EBIT (Earnings Before Interest & Taxes)
Operating profit before financing costs and taxes are deducted, showing how much money the core business generates.
Formula
EBIT = Revenue - COGS - Operating Expenses
Or: EBIT = Net Income + Interest Expense + Taxes
Definition
What is EBIT?
EBIT (Earnings Before Interest and Taxes) measures your company's profitability from operations alone. It strips out financing decisions (interest) and tax situations, letting you see how well the actual business performs.
Why EBIT Matters for Founders
EBIT isolates operational performance from capital structure. Two identical SaaS companies might have different net incomes simply because one took on debt. EBIT lets investors compare them apples-to-apples.

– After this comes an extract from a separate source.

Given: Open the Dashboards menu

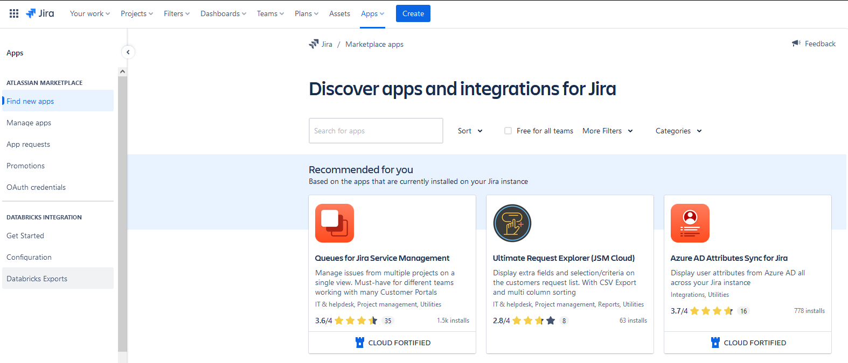Looking at the screenshot, I should pyautogui.click(x=223, y=13).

For ecommerce founders, EBIT reveals whether your merchandising, fulfillment, and customer acquisition actually generate profit before the accountants and bankers take their cut.
EBIT vs EBITDA
EBIT includes depreciation and amortization costs. EBITDA excludes them. For asset-light SaaS businesses, the difference is usually small. For ecommerce companies with warehouses and equipment, the gap can be significant.
Example
Your SaaS company has:
- Revenue: $2,000,000
- COGS (hosting, support): $400,000
- Operating Expenses (salaries, marketing, rent): $1,200,000
EBIT = $2,000,000 - $400,000 - $1,200,000 = $400,000
Your core business generates $400K in operating profit before interest and taxes.